--- DOCUMENT EXCERPT ---
************

Federal Marijuana Patient Irv Rosenfeld To Speak In The Mile High City

Irvin Rosenfeld is one of my personal heroes. One of only four surviving medical marijuana patients in the U.S. who receive cannabis legally from the federal government, Irv also unofficially holds the world record for smoking more joints (documented through his medical records) — 115,000 — than any other human being. (Just putting you on notice, Irv — I’m doing all I can to catch up with you.)

Rosenfeld will be in Denver for a speaking engagement and book signing this Saturday, November 13, at the Oriental Theatre in Denver at 3 p.m.

Irv, a successful 57-year-old stockbroker from south Florida, smokes federal marijuana to relieve chronic pain and muscle spasms caused by a rare and excruciating bone disease.
When he was only 10, doctors discovered that his skeleton was riddled with more than 200 tumors, due to a condition known as multiple congenital cartilaginous exostosis. Having survived six surgeries, he still lives with scores of tumors in his bones.
After a long struggle with the federal government, Rosenfeld won the right to access medical marijuana in 1982. Thirteen people with debilitating conditions were allowed into the Compassionate Investigative New Drug (IND) program to receive marijuana from the federal government.
President George H.W. Bush heartlessly discontinued the program in 1992 when it became clear that hundreds of HIV/AIDS patients needed medicinal cannabis and were about to qualify for IND status.

************

--- GIVEN DATA ---
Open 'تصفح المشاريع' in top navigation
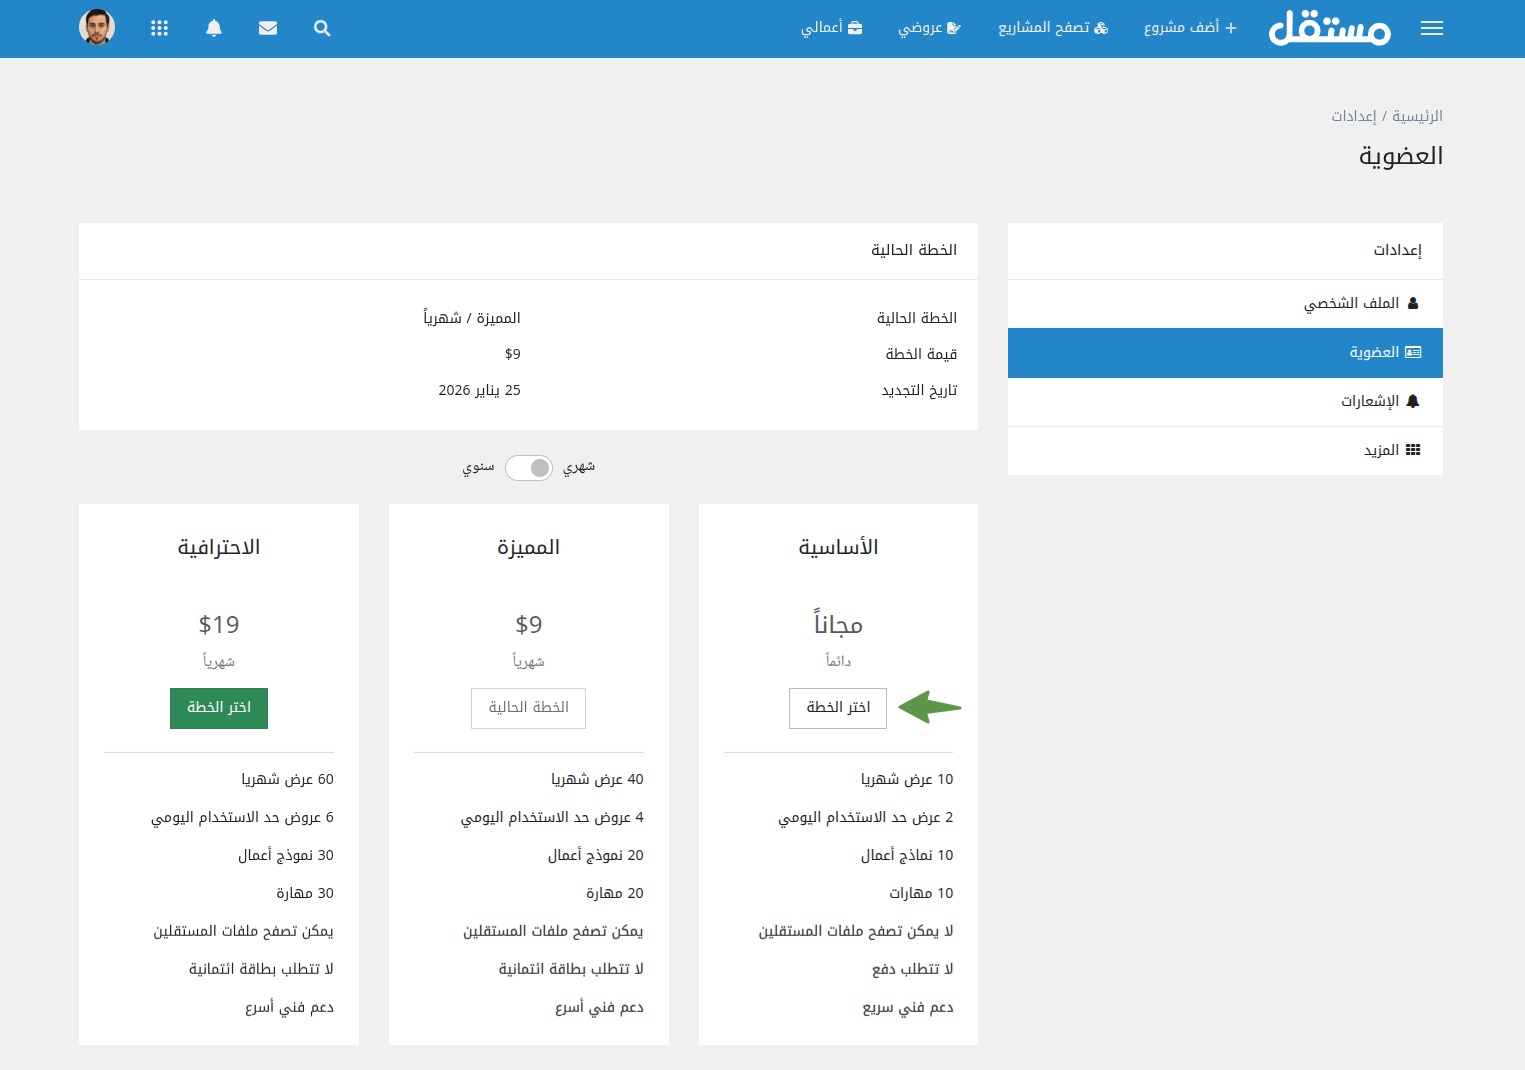Viewport: 1525px width, 1070px height. click(1053, 28)
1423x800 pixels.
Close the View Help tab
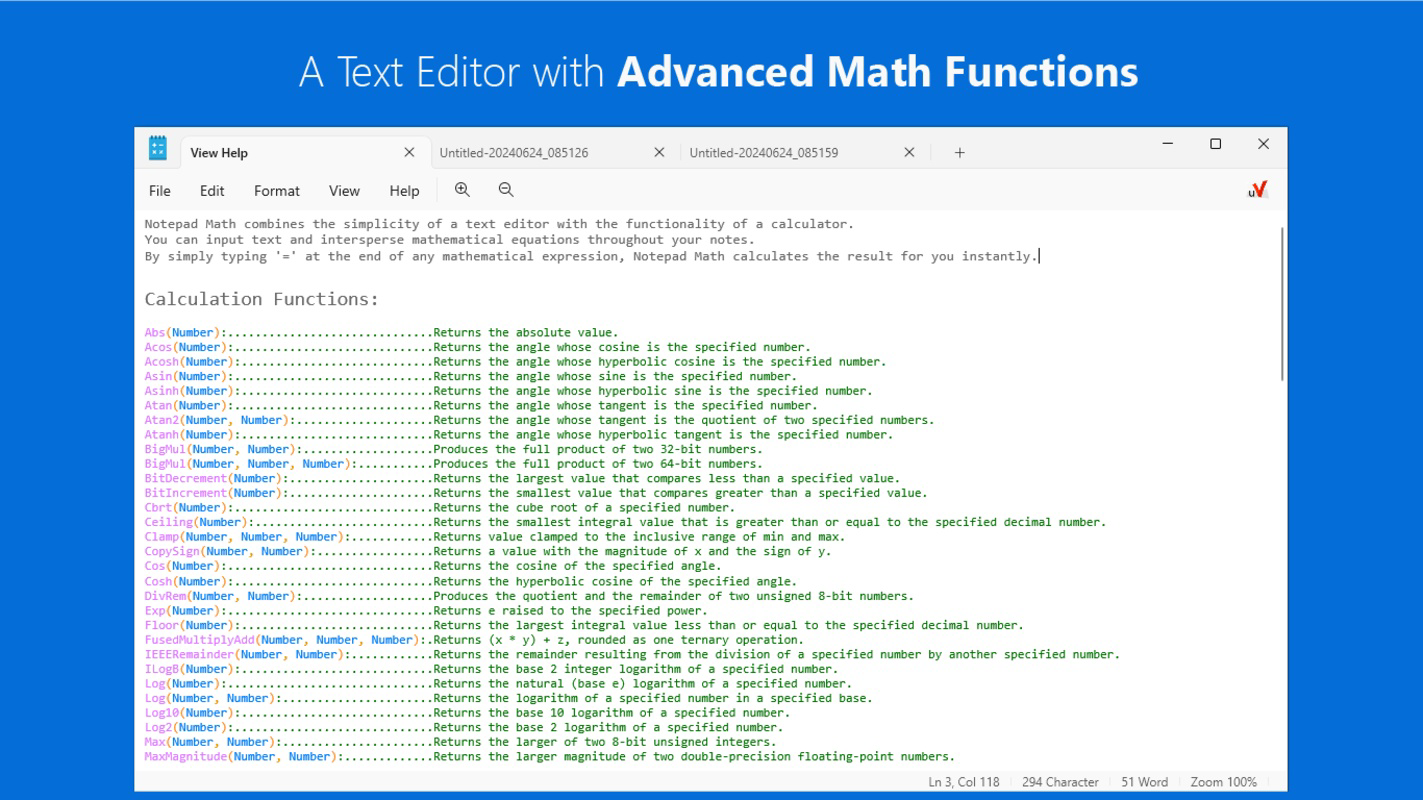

************

--- PROBLEM DESCRIPTION ---
Carry the piece about Irv Rosenfeld forward from the point where it stops. The data has nothing to do with the piece about Irv Rosenfeld.

--- RESPONSE AREA ---
But the original patients were grandfathered in, and Irv, along with three other survivors, still receives 300 joints every 25 days from the federal government. Federal cannabis is grow by the National Institute on Drug Abuse (NIDA) at the government pot farm, located at the University of Mississippi in Oxford.
Next time some nimrod starts quoting federal government propaganda about marijuana not having any medical uses, remind them that the federal government has been giving out free medical marijuana for 28 years.
Irv’s book is called My Medicine: How I Convinced The Federal Government To Provide My Marijuana And Helped Launch A National Movement. The book will be available for for purchase and will be signed by the author.
The event is free and open to the public. And with Christmas on the way, Irv’s book would make a great holiday gift for the patient on your list.
Who: Irvin Rosenfeld
What: Speech and Book Signing
Where: Oriental Theatre, 4335 W. 44th Ave., Denver, CO
When: Saturday, November 13, 2010, 3-5:30 p.m.